7. Create distractions. Movies, present-wrapping, poker games, shopping trips, museum trips, and sports are fun activities in and of themselves, but they also create things to talk about that aren’t politics and religion. Try to cram some activities in, so there’s less opportunity to have unpleasant conversations.

8. Make some time for yourself. There’s a lot of downtime when you’re visiting relatives. Don’t feel bad about needing lots of naps (even if your “nap” is just shutting the door and reading a book) or needing to take some time to go jogging by yourself. Frequent breaks from family can make your time together a little easier to manage.

9. Find your allies. If you have other relatives who feel the way you do, it’s perfectly acceptable to pour yourselves a glass of wine away from everyone else and let out your opinions in amiable company. Hey, you’re still visiting family. You just like this relative a little more than the rest of them. Just remember to keep your loaded opinions to private conversations with your like-minded relations.

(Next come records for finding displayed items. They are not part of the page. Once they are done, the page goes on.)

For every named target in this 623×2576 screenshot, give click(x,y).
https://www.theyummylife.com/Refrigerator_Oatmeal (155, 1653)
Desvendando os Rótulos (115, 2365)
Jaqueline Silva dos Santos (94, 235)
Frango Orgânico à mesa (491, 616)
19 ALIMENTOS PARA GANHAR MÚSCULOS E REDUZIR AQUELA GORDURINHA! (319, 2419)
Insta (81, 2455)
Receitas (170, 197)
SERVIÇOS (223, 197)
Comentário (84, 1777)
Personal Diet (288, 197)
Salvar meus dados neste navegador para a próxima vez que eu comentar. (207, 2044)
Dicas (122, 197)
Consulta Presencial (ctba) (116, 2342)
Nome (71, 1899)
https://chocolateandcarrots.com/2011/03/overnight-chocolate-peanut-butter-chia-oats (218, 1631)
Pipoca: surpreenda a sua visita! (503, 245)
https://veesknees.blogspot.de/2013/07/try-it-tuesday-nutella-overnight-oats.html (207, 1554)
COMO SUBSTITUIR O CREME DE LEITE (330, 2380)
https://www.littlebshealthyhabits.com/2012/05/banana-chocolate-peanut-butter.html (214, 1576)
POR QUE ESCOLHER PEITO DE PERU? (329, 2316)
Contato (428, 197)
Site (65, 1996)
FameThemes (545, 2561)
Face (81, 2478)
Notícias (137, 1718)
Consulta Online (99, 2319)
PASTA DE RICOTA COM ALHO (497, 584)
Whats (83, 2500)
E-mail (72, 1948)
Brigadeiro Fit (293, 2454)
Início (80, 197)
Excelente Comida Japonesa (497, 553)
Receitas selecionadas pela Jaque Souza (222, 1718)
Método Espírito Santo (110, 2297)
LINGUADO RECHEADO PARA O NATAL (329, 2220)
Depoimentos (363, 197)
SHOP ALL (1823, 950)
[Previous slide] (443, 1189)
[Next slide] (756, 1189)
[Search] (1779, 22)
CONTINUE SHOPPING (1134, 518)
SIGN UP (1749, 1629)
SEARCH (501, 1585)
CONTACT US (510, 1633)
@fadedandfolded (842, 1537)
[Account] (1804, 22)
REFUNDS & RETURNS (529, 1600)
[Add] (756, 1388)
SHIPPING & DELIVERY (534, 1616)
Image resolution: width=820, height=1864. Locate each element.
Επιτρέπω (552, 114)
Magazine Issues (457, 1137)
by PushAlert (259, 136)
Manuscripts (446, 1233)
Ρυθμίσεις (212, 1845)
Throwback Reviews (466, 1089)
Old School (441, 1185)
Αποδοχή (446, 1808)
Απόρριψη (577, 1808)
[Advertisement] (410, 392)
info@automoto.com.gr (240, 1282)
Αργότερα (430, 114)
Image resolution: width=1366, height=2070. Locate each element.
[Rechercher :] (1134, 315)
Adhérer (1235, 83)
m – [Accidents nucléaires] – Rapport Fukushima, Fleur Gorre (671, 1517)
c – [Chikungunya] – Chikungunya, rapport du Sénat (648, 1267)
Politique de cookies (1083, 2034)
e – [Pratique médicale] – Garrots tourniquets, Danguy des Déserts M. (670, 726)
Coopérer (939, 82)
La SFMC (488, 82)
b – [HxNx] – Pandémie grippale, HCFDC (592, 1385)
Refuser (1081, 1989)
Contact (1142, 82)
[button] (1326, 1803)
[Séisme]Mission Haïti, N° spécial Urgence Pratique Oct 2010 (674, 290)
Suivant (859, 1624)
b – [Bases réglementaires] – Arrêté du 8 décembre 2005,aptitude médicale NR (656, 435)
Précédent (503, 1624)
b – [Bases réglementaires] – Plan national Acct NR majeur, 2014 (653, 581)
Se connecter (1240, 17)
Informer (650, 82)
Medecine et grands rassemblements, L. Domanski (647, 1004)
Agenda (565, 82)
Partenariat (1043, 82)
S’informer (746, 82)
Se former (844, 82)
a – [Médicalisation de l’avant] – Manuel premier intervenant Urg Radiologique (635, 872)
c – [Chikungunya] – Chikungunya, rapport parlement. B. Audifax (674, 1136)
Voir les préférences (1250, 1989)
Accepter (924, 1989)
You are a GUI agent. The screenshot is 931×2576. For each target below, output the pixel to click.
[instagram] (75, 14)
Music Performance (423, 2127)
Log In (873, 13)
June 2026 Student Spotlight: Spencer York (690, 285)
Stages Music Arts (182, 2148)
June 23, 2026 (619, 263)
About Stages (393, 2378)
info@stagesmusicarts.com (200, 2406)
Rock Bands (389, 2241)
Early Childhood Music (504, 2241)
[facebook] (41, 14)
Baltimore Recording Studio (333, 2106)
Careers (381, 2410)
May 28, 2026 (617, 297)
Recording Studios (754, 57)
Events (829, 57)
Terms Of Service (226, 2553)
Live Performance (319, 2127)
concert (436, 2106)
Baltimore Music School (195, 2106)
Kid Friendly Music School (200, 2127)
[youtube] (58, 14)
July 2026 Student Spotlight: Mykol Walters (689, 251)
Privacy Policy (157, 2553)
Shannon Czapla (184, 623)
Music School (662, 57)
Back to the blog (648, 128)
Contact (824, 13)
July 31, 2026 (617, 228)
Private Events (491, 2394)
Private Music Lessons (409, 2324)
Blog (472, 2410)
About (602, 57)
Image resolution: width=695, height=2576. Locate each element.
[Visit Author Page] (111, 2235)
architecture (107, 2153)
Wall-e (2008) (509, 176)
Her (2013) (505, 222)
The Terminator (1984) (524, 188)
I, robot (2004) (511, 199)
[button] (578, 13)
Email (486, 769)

10. Keep your visits short and sweet. If family trips are a source of stress, don’t stay more than two or three nights. Most families will understand, since we all have work and other family obligations. If they know the amount of time they have to spend with you is limited, they will often feel pressure not to ruin everything by pushing your buttons. If they start to forget this, the short trip gives you an opportunity to remind them. Feel free to be blunt: “I’m only here for three days. Let’s not ruin it with pointless political/religious fighting.” You’re not cutting them off. You’re just acknowledging that, with some families at least, smaller doses are best for keeping your relationship intact.

With the increasing political and religious polarization, it can often seem like visiting relatives is more trouble than it’s worth. But in many cases, a little deflection and appeals to basic human kindness can help repair strained family relations. While not all families are worth preserving, with a little effort you may find that your family is one of the ones that can be saved.